CBRE Investment Management (“CBRE IM”) has secured two new LGPS investors for its UK Affordable Housing Fund (“AHF”). Tyne and Wear Pension Fund and Scottish Borders Council Pension Fund bring the total number of LGPS subscribers to nine, with 23 investors overall and total equity commitments of over £500m.
AHF invests in social and affordable rented housing and affordable-ownership properties delivering measurable social outcomes. It was one of the first UK unlisted funds to bring institutional client capital into affordable housing to deliver social impact. The Fund has a pipeline of c. £400m of schemes both in development and completed. These are anticipated to provide in excess 2,098 homes, potentially housing in excess of 5,600 people.

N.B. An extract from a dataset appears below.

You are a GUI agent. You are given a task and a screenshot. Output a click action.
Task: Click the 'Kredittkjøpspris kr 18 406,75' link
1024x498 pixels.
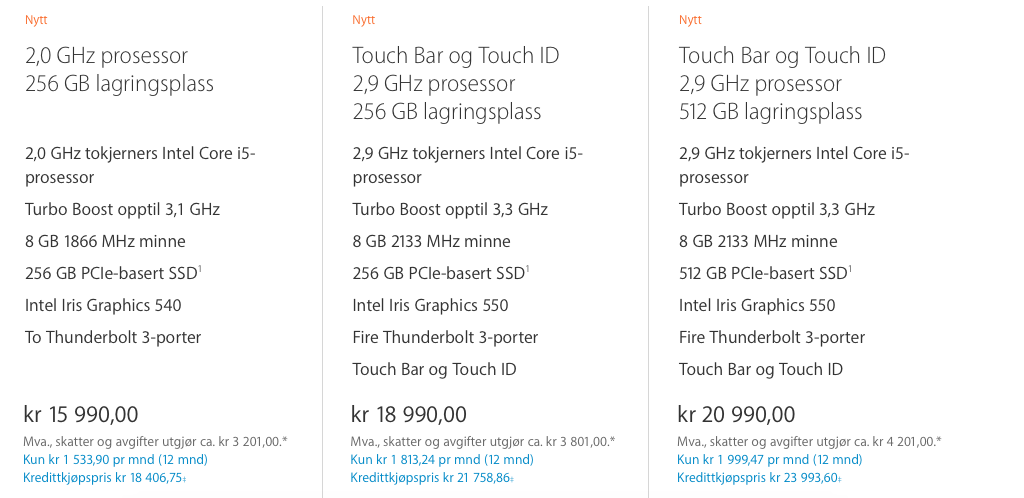pyautogui.click(x=105, y=478)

To date, AHF has invested institutional capital for the provision of affordable homes in some of the most deprived areas of the UK, helping drive economic renewal and the levelling up agenda with over half the fund invested in projects in some of the most deprived areas in the UK and affordable to tenants in receipt of housing benefit.
Andrew Davey, Head of Liability Aware Strategies UK and Fund Manager for AHF at CBRE Investment Management, said: “AHF offers investors the opportunity to access an attractive risk adjusted return whilst achieving their impact goals. Independently audited performance against the funds impact objectives is critical and provides the bedrock of our investment process. Transparency and proven track record of performance against this framework for our investors has been key to the funds’ success thus far.”
Since its inception, AHF has partnered with The Good Economy (TGE) to implement an impact framework to measure and manage social impact, including wider ESG performance, providing accountability and transparency. The impact framework continues to evolve over time, providing the foundation for every acquisition and a benchmark for all fund-level decisions whilst providing investors with an independent annual audit by TGE, providing transparency and avoiding impact or green-washing.